To determine whether the chemokines studied might have a functional role in lymphocyte recruitment to the liver, we looked for expression of their respective receptors on liver-infiltrating lymphocytes using both immunohistochemistry and flow cytometry of freshly isolated liver-infiltrating T cells. CXCR3 was detected on all liver-infiltrating T cells by immunohistochemistry, and flow cytometry revealed that CXCR3 receptor density was consistently higher on liver-infiltrating compared with autologous peripheral blood T cells both in normal donor and hepatitis C cirrhotic liver. CCR5 was also detected on the majority of liver-infiltrating T cells by immunohistochemistry, although staining was weaker than for CXCR3. Staining for CCR5 by flow cytometry revealed two populations of T cells in peripheral blood that could be differentiated by whether or not they expressed CCR5, whereas nearly all liver-infiltrating T cells were CCR5high. In contrast, there were no differences in the level of expression of CCR3 between peripheral blood- and liver-derived T cells, and very few T cells within the liver stained for CCR3. This suggests that both CXCR3 and CCR5 are important for T cell recruitment to the inflamed hepatitis C liver. Because both CXCR3 and CCR5 can be up-regulated on lymphocytes by activation in vitro, it was important that we used freshly isolated cells that had not been activated or expanded ex vivo. Using freshly isolated T cells, we directly compared levels of CCR5 on tissue-infiltrating T cells with circulating memory T cells. It has been reported that circulating memory T cells express higher levels of CCR5 than naive T cells (27), and we now demonstrate that levels of CCR5 are higher on tissue-infiltrating memory T cells when compared with memory cells in the circulation. Greater than 70% of liver infiltrating CD45RO+ T cells were CCR5high, compared with <40% of circulating CD45RO+ cells. Thus, there is heterogeneity of CCR5 expression within CD45RO+ memory T cells, and we propose that high levels of CCR5 expression denote a tissue-infiltrating phenotype. The levels of CXCR3 on the liver-derived T cells are likely to be an underestimate given that collagenase, which we used to isolate T cells from liver tissue, resulted in reduced staining for CXCR3. T cells isolated using the collagenase-independent method showed very high levels of CXCR3. CCR5, CCR3, and other markers were not affected by collagenase (47).

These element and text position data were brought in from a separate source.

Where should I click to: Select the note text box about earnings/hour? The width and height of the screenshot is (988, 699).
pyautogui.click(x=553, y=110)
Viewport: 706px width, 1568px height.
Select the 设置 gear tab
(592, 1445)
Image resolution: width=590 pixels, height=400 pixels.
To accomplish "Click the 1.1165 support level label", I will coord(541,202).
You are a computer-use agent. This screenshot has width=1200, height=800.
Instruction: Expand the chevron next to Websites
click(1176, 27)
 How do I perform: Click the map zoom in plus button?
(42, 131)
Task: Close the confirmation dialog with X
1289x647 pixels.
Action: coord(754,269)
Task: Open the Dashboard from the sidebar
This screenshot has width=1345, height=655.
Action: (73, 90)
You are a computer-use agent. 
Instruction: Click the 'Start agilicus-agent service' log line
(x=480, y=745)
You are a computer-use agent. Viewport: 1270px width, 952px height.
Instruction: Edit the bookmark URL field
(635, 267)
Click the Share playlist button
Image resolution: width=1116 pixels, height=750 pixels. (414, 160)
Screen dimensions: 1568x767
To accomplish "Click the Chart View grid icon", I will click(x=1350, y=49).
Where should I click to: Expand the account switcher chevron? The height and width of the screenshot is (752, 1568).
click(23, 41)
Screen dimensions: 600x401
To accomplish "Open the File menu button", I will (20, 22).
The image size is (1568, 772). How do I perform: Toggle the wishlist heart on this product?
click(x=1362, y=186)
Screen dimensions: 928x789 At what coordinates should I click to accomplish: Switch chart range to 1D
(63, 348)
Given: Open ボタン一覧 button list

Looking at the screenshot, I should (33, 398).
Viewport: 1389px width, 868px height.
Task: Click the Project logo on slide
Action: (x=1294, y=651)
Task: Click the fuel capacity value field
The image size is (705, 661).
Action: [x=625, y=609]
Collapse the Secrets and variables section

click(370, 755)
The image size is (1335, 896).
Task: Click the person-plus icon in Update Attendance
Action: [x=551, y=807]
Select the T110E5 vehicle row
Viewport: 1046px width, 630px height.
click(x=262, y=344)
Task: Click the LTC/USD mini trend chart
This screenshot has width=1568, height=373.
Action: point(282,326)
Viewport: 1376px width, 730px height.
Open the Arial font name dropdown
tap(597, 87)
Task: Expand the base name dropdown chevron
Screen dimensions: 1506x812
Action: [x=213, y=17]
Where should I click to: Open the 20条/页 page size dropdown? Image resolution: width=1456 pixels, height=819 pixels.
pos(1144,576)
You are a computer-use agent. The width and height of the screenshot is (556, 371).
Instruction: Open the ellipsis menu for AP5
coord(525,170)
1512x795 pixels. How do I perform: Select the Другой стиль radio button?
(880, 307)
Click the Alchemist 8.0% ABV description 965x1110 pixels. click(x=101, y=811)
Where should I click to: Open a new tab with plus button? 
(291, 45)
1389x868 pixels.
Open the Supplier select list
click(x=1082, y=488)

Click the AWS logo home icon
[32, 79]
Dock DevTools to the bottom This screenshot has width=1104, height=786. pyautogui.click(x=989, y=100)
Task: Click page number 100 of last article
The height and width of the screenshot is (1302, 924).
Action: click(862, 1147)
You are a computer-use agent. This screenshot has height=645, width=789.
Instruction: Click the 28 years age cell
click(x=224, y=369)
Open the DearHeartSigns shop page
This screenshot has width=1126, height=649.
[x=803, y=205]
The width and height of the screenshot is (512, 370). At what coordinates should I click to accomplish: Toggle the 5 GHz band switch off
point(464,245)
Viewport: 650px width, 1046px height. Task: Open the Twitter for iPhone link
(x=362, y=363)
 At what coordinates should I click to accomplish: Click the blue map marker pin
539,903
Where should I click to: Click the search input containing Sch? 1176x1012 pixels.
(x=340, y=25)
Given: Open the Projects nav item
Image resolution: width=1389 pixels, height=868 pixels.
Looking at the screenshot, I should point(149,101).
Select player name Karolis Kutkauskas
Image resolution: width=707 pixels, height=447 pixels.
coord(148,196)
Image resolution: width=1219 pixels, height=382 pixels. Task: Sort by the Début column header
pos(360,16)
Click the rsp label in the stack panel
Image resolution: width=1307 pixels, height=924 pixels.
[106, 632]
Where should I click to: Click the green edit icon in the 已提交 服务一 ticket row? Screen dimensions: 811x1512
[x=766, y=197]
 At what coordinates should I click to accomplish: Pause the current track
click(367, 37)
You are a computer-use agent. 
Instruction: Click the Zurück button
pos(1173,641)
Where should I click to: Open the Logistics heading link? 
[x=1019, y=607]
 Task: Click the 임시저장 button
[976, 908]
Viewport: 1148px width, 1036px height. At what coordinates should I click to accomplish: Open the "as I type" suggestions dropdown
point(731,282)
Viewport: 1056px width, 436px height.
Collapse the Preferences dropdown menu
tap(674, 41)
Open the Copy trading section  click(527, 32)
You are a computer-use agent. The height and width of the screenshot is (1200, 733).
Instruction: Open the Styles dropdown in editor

The progressive liver injury in chronic hepatitis C is associated with up-regulation of intrahepatic Th1 cytokines (IFN-γ, IL-2) and down regulation of Th2 cytokines (IL-10) (23) and a reduced Th1 response in the periphery (21, 22). This suggests that the peripheral blood pool is depleted of Th1 cells as they are recruited to the liver. Recent evidence has shed light on the potential mechanisms of Th1 recruitment to tissue. In vitro studies show that CCR5 and CXCR3 are preferentially expressed on Th1 lymphocyte clones, and these cells migrate in response to CCR5 and CXCR3 ligands (26). Furthermore, CCR5 and CXCR3 have been associated with tissue infiltration by T cells into rheumatoid synovium, multiple sclerosis (28), and hepatocellular carcinoma (60). Conversely, it has been reported that CCR3 is up-regulated on Th2 cells (26, 48). Our study provides the first in vivo evidence in humans that tissue-infiltrating T cells in a chronic viral infection in which Th1 responses predominate are CXCR3high and CCR5high and CCR3low.

Our findings suggest that CCR5 and CXCR3 are important, not only for the recruitment of T cells to inflamed hepatitis C liver but also to normal liver. The “normal” livers we studied were obtained from organ donors, and we cannot exclude the possibility that T cells are recruited to these livers as part of a low-grade inflammatory response. However, there was no biochemical or histological evidence of pathological inflammation. T cells can be detected in most nondiseased livers by immunohistochemistry, where they are probably patrolling the tissue as part of the continual process of physiological immune surveillance (49). An alternative theory has been proposed in the mouse suggesting that the liver is a major site of T cell clearance via apoptosis (50), although we have failed to detect large numbers of apoptotic T cells in normal human liver (51). Most T cells in normal livers are detected in the portal tracts, and this might be a consequence of the reduced expression of chemokines IP-10 and Mig on noninflamed sinusoidal endothelium.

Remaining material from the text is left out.